U.S. farm sales to China dropped two-thirds last year, with the trade war doing the damage.

After the Trump-Xi summit in Beijing this week, China just signaled it's ready to ease up, and soybeans and beef are first in line.

The Deal China Is Floating

China's commerce ministry said Saturday that both sides agreed to expand farm trade by cutting tariffs and tackling non-tariff barriers.

The wording matters: the agreements are "preliminary," and they'll be "finalised as soon as possible."

For now, U.S. farm exports to China still face an extra 10% tariff, which is why trade fell 65.7% year over year in 2025 to $8.4 billion, according to USDA data.

Soybean tariffs are the one to watch. Market watchers expect a 10% cut, which would let private Chinese crushers (the companies that turn soybeans into oil and feed) get back in the market.

They've been mostly sidelined since last year's U.S. harvest, when only state buyers were active.

Johnny Xiang at AgRadar Consulting said a cut "would mark a normalization of China-U.S. farm trade, allowing commercial buyers to re-enter the market."

We break down trade moves like this every morning in Market Briefs - five minutes a day, plus a free investing masterclass when you join.

Beef Plants Are Already Back In

Beijing didn't just talk. On Friday, China granted five-year registration extensions to 425 U.S. beef plants that had largely been shut out after their registrations lapsed last year.

China also approved new five-year registrations for 77 more U.S. beef facilities, a move that flows through to U.S. ranchers and the cold-storage chain almost immediately.

Beef has been a sore spot for years, with China limiting which U.S. plants can export and tightening rules whenever trade tensions flare. Friday's move reverses a lot of that in one stroke.

Poultry exports from certain U.S. states are next on the table, with both sides agreeing to "resolve or make substantive progress" on those issues.

The Big Promise

U.S. Trade Representative Jamieson Greer dropped a number on Friday: the U.S. expects China to buy "double-digit billions" worth of U.S. farm goods over the next three years.

That's the headline figure, but there's a catch. No one has released details on specific products, values, or volumes.
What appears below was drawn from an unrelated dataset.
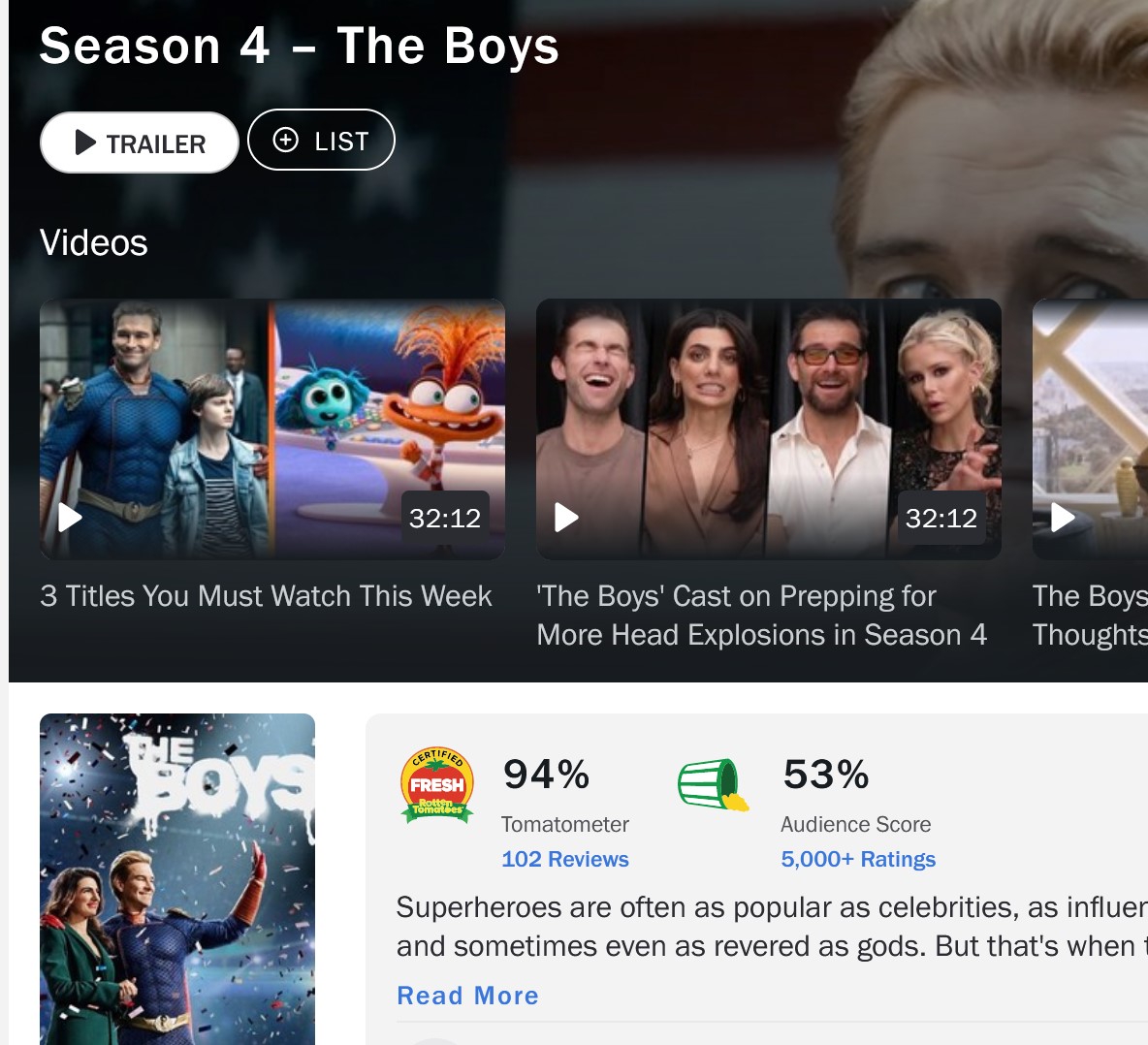Open the 5,000+ Ratings link
Image resolution: width=1148 pixels, height=1045 pixels.
point(858,859)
So this is the soft launch. China is buying back in, the U.S. is signaling there's real money on the line, and the specifics still have to land in a final agreement.

For Midwest farmers and the export pipeline running through Gulf and Pacific Northwest ports, the size and speed of those specifics will decide how much of 2026 actually shows up on the books.

Worth Noting

China did fulfill an earlier commitment after an October meeting, hitting 12 million metric tons of soybeans by the end of February while also picking up U.S. wheat and large volumes of sorghum.

The track record suggests the new deal will follow. The question is how fast and how big.